What is Hartley's Kitchen?
Most foodies in Somerset will know that Paul Hartley is our very own celebrity; author of The Marmite cookbook which has sold 385,000 copies and it’s sequels Colman's Mustard, Lea & Perrins, Heinz Tomato Ketchup, Lyles Golden Syrup, HP Sauce and the Bovril cookbooks, regular presenter on BBC Somerset and founder of www.breakfastandbrunch.com.
Paul’s bubbling personality and his infectious enthusiasm for his new venture and for all that is good about Somerset food greet you immediately you walk through the door into the 19th century barn with it’s glowing log burner and sunny atmosphere that is Hartley’s Kitchen. Within the first five minutes the strength of Paul’s relationship with his wife Lynda is equally obvious. Together for 29 years, they are still openly affectionate and genuinely appreciative of the other’s talent and hard work.
I wonder what drove them to embark on such a demanding project. “Lynda used to make chilled and frozen prepared meals for our deli – from the best local ingredients we could find. When we sold it she needed somewhere to store the meals so we looked for a double garage” explains Paul, “Last Summer Richard Lyons showed us this 200 year old barn with no roof and it snowballed from there”.
Over the next 6 months the Hartley’s renovated the barn, adding the log burner, creating the café, with full disabled access and building the first floor kitchen. With Paul and Lynda’s determination, reputation and cooking skills it was always going to come good, even in a recession, but I ask if he has any advice for those not so experienced. “Do you all you can to cut down on waste” he says “spend wisely – for example there’s no merit in buying second hand electrical equipment, it will just breakdown or fail to deliver, but there are areas where you can save a great deal, we bought all of our tables and chairs at car boot sales and the whole lot [8 sets] cost less than £200!”.
But, back to the original question – what is Hartley’s Kitchen?
For everyone from walkers to bikers - in fact anyone who enjoys a relaxing, home cooked meal and a good conversation.
Open Tues-Sun, serving delicious all day breakfasts made from the best local produce, much sourced from Stables Farm shop next door and others such as Mitchard’s Black Pudding from Radstock and Barber’s Butter from Evercreech. Don’t just think traditional British though, it’s on the menu of course, but there are also fruit croissants, smoked salmon and scrambled eggs and on Sundays a special which could be kedgeree, kippers or scallops and bacon.

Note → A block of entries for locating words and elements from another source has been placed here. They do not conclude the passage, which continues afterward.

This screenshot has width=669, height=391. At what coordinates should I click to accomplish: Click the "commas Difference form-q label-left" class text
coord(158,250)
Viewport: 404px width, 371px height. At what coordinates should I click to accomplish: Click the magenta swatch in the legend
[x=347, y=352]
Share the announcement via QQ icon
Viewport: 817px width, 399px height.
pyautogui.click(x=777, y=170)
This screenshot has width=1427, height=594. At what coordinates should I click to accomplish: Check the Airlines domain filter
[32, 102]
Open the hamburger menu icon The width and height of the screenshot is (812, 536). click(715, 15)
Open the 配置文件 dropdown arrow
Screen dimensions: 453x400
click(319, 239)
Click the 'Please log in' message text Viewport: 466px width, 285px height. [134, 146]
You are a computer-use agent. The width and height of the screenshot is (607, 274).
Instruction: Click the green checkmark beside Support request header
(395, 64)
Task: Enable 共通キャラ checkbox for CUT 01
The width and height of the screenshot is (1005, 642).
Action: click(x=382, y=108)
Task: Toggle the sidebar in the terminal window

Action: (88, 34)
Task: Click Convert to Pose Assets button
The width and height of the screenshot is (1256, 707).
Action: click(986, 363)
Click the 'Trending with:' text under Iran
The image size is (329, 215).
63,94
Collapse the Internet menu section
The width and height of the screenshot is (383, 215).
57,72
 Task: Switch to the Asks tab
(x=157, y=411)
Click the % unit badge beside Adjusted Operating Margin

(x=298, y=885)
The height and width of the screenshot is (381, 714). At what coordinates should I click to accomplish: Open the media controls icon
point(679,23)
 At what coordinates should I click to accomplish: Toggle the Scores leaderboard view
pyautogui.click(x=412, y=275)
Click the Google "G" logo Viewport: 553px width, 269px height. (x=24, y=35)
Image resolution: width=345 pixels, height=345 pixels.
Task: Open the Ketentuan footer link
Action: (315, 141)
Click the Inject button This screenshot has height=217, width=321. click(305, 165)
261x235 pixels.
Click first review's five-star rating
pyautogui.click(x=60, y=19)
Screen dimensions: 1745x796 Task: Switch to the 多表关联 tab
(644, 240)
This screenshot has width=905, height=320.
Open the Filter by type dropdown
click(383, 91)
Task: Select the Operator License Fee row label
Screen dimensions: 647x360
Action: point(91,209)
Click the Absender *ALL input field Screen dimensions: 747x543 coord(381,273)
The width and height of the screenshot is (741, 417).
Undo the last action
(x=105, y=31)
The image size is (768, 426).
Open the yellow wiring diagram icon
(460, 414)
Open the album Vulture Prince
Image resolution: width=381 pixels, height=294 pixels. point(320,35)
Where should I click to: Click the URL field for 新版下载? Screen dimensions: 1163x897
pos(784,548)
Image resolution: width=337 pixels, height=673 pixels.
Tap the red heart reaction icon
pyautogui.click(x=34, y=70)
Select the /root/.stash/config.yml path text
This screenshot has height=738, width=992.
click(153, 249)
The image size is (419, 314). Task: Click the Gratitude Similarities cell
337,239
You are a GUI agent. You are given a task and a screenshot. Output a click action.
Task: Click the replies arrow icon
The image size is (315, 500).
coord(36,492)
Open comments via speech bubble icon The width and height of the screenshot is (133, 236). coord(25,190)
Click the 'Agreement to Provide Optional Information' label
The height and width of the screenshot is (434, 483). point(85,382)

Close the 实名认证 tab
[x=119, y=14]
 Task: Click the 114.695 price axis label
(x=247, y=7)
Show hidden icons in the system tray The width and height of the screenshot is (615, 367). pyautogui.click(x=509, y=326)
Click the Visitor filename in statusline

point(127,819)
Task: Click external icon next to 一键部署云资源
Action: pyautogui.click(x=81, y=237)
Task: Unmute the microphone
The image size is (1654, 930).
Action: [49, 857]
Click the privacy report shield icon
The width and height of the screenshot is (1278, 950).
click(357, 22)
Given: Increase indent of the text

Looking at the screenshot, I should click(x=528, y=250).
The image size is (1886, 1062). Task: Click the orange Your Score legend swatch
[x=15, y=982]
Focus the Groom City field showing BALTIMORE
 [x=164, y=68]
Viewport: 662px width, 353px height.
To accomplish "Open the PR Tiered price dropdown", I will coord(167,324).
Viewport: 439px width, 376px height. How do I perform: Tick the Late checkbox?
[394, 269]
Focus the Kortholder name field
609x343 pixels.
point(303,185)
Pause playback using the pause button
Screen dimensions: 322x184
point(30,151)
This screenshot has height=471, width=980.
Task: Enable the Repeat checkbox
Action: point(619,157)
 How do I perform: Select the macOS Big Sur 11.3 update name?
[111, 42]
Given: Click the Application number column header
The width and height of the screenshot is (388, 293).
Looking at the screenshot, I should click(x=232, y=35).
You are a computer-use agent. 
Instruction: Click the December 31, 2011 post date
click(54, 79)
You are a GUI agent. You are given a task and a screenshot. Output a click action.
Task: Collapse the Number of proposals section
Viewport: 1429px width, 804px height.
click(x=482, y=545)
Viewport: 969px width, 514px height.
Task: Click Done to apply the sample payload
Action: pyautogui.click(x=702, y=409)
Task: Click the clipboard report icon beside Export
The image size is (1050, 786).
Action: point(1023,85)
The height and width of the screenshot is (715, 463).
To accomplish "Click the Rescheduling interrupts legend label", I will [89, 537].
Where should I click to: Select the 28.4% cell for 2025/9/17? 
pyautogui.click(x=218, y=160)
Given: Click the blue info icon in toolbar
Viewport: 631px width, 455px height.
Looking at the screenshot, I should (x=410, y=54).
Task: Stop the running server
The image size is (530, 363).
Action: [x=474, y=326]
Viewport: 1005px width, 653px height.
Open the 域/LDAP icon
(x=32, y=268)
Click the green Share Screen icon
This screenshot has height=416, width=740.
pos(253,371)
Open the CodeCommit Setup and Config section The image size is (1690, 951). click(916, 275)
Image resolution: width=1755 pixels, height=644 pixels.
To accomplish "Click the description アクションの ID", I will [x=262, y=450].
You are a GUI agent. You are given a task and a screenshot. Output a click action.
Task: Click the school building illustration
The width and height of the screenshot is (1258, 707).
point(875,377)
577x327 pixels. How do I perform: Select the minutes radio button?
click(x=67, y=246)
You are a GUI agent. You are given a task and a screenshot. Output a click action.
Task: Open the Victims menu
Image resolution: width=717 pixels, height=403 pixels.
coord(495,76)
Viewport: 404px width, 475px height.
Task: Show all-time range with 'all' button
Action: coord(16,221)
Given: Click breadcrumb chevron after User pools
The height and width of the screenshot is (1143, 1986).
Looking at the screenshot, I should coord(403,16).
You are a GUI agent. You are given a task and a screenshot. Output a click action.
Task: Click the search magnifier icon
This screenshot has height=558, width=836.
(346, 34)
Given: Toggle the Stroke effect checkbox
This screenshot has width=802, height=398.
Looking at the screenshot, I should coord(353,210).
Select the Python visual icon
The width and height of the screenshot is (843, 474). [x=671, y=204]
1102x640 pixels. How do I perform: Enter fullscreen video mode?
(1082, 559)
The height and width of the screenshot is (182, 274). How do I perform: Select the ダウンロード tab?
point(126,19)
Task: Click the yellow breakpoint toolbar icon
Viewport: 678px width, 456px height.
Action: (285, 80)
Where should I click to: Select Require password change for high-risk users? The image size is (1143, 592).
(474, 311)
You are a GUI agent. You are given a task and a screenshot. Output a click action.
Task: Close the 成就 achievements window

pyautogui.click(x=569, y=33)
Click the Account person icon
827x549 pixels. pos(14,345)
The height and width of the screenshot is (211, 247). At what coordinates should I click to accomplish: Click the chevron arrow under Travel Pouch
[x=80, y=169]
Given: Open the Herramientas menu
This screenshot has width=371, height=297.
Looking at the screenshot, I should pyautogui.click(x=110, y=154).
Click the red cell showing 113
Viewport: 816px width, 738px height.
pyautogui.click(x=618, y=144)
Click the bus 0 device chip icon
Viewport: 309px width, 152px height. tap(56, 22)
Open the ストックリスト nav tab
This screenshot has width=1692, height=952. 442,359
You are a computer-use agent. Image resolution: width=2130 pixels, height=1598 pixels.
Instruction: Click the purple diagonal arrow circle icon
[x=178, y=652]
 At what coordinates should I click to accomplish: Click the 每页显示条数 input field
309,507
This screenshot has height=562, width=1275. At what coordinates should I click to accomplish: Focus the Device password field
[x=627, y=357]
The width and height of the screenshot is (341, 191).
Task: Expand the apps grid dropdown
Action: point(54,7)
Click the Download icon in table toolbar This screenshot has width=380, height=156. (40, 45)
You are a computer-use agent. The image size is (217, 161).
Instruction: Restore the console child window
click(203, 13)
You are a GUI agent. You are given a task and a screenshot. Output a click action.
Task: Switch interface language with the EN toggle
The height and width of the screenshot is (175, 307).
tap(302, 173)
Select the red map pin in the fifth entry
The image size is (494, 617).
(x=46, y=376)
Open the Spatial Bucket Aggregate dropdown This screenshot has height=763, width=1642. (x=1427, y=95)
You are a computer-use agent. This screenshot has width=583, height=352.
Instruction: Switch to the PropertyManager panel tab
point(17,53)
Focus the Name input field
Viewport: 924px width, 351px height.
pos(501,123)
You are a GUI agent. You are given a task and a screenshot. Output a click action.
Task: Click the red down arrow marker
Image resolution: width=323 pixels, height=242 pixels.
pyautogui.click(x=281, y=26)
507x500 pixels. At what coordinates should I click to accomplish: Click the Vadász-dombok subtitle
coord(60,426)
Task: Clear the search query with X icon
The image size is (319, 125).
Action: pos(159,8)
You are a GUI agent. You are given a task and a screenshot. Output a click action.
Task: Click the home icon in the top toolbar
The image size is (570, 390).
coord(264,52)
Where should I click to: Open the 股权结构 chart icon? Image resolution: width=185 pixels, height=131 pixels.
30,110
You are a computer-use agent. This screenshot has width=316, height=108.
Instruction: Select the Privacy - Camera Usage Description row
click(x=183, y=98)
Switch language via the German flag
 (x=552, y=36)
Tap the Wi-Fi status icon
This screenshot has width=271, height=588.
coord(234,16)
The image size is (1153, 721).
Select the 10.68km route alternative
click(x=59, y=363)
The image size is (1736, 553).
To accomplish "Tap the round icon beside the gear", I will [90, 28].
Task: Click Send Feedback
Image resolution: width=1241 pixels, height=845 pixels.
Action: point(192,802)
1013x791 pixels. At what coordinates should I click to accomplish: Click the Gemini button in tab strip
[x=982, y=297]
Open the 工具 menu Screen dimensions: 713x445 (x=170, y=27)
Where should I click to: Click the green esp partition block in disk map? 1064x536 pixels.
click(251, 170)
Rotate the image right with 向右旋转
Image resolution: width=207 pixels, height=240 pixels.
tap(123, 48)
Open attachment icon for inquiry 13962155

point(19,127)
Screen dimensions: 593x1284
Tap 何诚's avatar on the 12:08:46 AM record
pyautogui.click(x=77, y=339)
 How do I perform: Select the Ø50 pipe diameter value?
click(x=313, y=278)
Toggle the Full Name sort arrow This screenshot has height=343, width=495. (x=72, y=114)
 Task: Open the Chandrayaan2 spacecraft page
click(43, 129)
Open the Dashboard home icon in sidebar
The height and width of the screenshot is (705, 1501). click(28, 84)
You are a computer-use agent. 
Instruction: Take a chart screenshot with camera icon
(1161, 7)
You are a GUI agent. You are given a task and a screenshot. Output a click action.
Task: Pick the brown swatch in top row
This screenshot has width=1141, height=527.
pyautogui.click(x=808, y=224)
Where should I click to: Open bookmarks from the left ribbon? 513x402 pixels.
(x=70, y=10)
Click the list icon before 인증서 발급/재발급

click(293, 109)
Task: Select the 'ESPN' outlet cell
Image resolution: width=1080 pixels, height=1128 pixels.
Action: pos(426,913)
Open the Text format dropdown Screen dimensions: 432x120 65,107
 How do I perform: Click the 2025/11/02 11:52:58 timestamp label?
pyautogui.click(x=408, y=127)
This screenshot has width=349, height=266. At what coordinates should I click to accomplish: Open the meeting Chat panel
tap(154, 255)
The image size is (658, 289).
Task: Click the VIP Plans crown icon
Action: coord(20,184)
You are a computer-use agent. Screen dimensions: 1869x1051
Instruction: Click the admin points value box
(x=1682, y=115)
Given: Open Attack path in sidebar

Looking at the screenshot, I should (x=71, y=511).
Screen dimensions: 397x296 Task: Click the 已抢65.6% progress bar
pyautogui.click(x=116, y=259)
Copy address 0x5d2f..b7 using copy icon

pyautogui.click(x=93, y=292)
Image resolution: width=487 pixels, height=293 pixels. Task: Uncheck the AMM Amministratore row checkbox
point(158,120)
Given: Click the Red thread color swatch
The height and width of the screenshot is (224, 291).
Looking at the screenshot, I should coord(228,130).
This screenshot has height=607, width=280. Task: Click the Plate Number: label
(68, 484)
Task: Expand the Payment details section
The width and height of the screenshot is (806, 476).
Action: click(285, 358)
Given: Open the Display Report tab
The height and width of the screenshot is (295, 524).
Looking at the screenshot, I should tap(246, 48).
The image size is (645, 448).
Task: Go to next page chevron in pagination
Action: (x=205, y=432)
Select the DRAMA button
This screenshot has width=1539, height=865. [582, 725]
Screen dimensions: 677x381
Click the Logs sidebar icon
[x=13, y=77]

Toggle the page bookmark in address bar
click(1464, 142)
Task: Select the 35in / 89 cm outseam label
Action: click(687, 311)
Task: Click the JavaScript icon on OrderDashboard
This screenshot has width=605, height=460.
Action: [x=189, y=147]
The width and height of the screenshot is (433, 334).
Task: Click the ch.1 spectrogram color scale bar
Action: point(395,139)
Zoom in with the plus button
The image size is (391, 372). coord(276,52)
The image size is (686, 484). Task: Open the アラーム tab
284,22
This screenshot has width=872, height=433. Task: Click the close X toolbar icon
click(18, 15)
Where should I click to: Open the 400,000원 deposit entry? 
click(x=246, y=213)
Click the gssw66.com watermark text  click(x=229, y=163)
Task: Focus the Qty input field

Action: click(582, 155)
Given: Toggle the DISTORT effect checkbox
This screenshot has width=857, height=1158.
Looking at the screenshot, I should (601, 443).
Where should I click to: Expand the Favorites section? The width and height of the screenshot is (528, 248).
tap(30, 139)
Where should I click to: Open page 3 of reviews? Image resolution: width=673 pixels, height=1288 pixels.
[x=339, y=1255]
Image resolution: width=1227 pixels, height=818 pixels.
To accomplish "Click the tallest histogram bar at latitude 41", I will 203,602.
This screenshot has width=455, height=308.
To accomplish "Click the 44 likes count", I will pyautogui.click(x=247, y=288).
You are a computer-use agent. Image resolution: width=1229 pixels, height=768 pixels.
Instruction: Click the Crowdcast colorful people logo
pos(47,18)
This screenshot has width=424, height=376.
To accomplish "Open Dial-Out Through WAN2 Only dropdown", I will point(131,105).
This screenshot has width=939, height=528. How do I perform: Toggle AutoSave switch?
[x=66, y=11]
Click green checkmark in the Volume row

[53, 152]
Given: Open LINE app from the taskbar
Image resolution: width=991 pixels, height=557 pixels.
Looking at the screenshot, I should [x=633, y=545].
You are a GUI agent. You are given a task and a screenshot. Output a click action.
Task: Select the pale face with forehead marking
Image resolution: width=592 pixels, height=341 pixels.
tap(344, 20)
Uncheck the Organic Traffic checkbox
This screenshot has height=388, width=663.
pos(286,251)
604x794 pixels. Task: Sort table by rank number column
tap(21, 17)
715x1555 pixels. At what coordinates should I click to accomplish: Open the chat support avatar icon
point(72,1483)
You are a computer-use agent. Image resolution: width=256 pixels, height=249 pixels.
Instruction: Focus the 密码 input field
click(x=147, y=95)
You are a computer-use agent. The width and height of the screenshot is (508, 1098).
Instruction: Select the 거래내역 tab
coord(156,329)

The lunch menu changes every day, inspired by the food Lynda may be cooking for her catering business or the cookery school. On the day we visited there were 12 choices ranging from golden winter vegetable soup, to wild boar sausages with mash and onion gravy and chunky beef chilli - which was delicious! There’s always a selection of Hartley’s renowned pies too – cold cutting varieties such as chicken and apricot and traditional hot ones like steak and mushroom.
Hartley’s Kitchen sells Lynda’s range of prepared meals, the pies, soups and cakes. The freezer is a round the world cooking tour! There are the trademark North African influenced dishes such as lamb tagine, traditional British favourites like cottage pie and roast beef, as well as Indian, Mexican, Italian, Greek, Thai and Malayan dishes.
Mondays are cookery school days. The courses are with 3 tutors sharing their culinary experience with a maximum of 10 students of all ages. They start with coffee and breakfast at 9am followed by a morning session in the kitchen. Lunch is around the table eating what they have all cooked with a glass of Somerset wine. Then back in the kitchen for 2pm to prepare supper for two to take home complete with all the recipe cards and a Hartleys Cookery School apron – what a perfect day.